Recuperare un disco così sfasciaclassifiche come questo era insindacabile. Parlarne era un dovere da assolvere. Non esserne esaltati, però, è un diritto sacrosanto sancito dalla costituzione non scritta degli amanti della musica. E vi spiego perché.

Il venticinquenne canadese Abel Tesfaye ci carica per un lungo viaggio oscuro costruito con beat lenti, martellanti, a volte sintetici ma sapientemente ammorbiditi da una voce in grado di far saltare i bottoni di qualunque pantalone. Questa è la sua bravura: la scelta del beat a contrasto col timbro vocale.

Difetti tanti, pregi in egual misura. Ci sono piccole perle sparse come il duetto con Ed Sheeran su “Dark Times”, che viene sostenuto proprio dai fraseggi di chitarra acustica infilati qua e là e da un Ed in assoluto spolvero vocale; c’è “Earned It”, riduttivamente conosciuta come “la canzone del film di 50 sfumature di grigio” mentre invece è un vero gioiellino di r&b elettronico; c’è naturalmente il singolone “Can’t Feel My Face”, che ci ha sbollentato gli ormoni per tutta l’estate e che nell’economia del disco spicca in tutta la sua potenza. Ci sono altri brani in grado di sostenere l’ossatura dell’album, come il duetto “Prisoner” con una Lana Del Rey perfettamente a suo agio, “Tell Your Friends”, il nuovo singolo “The Hills” che sembra pescare la voce dalla cantina… Ma la lunga tracklist di quattordici canzoni li disperde finendo per annoiare.

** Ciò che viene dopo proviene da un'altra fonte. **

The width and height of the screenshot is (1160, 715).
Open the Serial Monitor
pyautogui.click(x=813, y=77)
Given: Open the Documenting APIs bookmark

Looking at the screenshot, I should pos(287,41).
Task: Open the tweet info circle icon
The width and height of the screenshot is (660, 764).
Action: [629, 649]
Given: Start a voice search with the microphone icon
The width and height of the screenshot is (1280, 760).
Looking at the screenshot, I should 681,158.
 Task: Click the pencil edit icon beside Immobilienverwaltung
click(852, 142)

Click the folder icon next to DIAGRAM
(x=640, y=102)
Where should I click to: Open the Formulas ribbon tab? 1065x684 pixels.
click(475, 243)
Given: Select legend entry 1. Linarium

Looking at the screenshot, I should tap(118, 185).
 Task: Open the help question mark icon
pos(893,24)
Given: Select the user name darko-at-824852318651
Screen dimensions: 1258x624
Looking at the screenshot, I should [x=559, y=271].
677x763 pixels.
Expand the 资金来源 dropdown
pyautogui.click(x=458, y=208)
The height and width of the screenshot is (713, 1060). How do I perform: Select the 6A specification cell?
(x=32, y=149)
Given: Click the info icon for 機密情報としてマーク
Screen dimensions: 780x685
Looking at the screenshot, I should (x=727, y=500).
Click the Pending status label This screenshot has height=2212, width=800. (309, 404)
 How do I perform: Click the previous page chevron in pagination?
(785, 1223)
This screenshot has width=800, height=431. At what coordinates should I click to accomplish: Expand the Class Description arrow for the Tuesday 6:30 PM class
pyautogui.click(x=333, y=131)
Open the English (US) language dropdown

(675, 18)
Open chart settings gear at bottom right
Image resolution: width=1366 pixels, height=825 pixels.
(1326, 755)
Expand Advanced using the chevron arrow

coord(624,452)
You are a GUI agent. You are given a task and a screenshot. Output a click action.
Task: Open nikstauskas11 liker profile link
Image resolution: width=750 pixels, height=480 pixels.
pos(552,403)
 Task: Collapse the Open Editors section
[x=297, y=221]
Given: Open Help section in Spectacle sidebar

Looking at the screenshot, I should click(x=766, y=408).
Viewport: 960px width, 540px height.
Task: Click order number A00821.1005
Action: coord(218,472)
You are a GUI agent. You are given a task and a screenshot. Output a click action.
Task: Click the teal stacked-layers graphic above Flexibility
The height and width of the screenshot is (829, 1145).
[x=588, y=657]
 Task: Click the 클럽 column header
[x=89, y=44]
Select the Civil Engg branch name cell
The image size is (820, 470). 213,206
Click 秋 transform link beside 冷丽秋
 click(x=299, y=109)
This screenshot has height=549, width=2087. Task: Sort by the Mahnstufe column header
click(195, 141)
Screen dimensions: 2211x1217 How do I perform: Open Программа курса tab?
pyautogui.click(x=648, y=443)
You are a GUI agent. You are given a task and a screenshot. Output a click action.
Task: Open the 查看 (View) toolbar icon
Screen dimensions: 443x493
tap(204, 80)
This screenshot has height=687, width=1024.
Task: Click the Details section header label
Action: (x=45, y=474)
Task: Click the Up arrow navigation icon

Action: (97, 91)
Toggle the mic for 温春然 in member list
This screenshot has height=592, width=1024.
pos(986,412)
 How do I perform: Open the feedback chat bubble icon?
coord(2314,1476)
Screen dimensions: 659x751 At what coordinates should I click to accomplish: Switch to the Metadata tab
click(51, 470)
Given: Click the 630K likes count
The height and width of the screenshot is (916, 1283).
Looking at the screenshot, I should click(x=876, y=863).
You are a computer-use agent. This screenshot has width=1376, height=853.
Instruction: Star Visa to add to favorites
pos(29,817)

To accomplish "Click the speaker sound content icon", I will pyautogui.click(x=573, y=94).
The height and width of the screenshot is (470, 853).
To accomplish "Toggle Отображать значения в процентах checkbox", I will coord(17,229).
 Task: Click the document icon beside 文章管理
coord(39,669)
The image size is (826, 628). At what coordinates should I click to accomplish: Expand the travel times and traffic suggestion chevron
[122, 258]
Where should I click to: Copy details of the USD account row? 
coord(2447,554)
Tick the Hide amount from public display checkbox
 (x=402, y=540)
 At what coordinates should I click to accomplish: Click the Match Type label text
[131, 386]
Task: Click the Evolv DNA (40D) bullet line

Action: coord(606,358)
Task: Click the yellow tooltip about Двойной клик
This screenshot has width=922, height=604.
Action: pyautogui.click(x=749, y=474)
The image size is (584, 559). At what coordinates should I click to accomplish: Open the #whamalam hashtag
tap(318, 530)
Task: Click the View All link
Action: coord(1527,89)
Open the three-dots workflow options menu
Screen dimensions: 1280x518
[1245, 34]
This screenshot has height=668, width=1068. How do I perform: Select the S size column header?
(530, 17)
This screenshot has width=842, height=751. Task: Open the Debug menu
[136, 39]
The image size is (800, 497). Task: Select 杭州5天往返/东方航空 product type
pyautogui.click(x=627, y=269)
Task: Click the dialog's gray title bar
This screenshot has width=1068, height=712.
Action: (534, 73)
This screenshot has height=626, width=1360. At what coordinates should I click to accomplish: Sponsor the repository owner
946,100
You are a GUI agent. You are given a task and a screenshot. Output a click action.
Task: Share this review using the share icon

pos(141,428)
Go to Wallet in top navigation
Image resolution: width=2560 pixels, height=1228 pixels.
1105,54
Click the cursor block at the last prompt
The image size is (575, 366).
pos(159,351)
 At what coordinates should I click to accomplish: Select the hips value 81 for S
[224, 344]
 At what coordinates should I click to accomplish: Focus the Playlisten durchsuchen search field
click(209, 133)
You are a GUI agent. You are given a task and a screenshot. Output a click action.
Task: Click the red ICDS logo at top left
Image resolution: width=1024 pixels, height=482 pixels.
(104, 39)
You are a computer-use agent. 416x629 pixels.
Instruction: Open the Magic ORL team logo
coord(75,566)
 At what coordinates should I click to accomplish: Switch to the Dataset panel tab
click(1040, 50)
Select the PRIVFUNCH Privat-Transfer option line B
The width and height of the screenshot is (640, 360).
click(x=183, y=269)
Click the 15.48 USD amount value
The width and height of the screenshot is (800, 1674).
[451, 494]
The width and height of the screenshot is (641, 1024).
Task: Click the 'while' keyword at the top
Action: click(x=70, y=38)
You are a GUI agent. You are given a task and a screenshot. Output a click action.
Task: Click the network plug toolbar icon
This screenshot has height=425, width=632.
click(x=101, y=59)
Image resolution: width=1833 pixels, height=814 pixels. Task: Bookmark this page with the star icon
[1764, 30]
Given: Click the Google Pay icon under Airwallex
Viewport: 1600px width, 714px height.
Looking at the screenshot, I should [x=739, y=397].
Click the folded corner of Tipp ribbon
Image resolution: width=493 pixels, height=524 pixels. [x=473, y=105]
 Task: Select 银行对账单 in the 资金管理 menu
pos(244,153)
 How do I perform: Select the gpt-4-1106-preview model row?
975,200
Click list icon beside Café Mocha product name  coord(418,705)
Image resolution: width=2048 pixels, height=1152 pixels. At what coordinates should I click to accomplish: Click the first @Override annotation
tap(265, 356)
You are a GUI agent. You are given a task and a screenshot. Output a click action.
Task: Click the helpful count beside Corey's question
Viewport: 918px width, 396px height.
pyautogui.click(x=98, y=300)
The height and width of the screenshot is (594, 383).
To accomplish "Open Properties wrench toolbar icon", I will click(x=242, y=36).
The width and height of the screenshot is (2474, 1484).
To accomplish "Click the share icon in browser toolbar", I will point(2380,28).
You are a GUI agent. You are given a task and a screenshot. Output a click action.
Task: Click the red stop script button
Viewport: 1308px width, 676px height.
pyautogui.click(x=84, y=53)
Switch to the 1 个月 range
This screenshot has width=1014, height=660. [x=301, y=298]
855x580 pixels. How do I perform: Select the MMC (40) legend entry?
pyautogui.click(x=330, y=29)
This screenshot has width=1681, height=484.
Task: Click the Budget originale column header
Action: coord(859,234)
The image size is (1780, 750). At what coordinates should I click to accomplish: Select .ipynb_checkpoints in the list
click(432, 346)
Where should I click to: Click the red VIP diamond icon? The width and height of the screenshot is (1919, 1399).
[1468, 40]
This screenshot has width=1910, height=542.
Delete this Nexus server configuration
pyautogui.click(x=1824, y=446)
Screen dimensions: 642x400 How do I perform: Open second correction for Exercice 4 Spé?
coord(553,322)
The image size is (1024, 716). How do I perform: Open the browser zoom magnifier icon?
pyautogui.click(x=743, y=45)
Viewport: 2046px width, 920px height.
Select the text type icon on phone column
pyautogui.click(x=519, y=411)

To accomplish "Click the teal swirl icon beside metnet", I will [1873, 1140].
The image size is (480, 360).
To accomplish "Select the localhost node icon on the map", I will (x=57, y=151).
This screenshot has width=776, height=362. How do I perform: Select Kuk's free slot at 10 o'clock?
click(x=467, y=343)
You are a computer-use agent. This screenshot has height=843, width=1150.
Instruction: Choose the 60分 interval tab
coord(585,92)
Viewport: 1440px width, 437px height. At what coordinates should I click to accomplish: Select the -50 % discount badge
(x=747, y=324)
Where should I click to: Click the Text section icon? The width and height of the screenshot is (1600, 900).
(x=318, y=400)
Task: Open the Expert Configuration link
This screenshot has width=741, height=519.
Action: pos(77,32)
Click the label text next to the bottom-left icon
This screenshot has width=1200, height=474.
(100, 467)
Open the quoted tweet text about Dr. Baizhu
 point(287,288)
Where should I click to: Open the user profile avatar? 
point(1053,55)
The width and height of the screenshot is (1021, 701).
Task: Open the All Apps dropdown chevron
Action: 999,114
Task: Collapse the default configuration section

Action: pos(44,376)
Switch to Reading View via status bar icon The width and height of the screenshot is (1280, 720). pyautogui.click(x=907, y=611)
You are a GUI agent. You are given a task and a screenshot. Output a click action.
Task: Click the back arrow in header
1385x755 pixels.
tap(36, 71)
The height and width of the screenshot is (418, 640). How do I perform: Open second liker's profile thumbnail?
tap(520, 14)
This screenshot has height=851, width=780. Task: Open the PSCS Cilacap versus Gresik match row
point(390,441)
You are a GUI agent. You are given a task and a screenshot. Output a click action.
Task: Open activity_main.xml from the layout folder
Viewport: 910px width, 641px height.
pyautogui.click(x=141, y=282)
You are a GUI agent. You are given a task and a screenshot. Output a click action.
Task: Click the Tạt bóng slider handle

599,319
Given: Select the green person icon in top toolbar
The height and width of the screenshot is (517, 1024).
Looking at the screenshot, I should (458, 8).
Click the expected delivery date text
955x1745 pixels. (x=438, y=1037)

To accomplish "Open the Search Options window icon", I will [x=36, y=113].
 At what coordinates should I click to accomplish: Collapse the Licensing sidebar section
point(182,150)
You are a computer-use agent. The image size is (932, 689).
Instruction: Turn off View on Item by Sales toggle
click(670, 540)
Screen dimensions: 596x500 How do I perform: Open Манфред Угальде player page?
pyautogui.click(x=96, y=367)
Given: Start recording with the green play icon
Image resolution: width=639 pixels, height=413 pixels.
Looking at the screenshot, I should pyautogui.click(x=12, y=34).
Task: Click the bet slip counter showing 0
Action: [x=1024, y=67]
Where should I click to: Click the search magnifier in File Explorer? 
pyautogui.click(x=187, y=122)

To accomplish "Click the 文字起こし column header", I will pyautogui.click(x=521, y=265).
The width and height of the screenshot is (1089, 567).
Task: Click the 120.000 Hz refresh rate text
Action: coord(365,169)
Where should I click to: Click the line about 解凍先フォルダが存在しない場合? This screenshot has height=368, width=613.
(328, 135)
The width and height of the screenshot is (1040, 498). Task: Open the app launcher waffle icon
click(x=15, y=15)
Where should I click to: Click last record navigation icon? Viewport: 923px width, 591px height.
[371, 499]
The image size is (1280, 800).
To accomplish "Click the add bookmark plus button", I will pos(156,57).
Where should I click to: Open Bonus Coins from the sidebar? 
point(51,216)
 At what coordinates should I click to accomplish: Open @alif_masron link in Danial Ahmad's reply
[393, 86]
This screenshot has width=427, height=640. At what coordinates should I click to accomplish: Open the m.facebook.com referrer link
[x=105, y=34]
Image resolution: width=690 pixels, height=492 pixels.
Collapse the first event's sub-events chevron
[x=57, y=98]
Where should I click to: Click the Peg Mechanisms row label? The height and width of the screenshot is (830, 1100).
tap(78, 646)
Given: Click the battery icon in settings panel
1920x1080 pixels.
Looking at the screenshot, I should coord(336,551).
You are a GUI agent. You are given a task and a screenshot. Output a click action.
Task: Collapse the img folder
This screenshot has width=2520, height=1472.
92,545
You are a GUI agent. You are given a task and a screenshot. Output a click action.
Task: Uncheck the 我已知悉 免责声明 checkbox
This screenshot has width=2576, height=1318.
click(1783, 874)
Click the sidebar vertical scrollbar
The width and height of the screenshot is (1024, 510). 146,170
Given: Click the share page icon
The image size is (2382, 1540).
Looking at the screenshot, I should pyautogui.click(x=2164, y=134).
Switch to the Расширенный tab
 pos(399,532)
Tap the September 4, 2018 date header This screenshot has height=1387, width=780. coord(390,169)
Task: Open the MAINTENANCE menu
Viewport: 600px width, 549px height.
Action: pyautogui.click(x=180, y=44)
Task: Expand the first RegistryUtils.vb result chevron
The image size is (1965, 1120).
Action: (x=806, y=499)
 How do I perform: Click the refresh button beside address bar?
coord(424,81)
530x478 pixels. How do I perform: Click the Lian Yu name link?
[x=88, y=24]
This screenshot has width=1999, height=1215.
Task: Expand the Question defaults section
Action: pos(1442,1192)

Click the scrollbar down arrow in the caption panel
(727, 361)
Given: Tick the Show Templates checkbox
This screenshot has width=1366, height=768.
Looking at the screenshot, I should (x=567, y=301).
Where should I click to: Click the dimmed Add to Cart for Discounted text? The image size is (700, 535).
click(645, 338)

Il problema di questo disco è uno: poteva essere meglio di così, e fa rabbia rendersene conto in questo modo. Troppi brani, troppa ripetitività, una produzione che appiattisce il suono e non gli rende la minima giustizia reale su come potrebbe esprimersi al top delle possibilità. The Weeknd sa il fatto suo e si sente nelle scritture migliori e nei fraseggi, che richiamano i momenti più interessanti di Michael Jackson al quale indubbiamente si ispira. Solo che MJ aveva dietro Quincy Jones, mentre The Weeknd andrebbe guidato meglio nella creazione della propria atmosfera sensuale con pennellate oscure e testi sfacciatamente espliciti. L’iperproduzione di “Beauty Behind The Madness” soffoca definitivamente quello che poteva essere un disco veramente bello e ben costruito.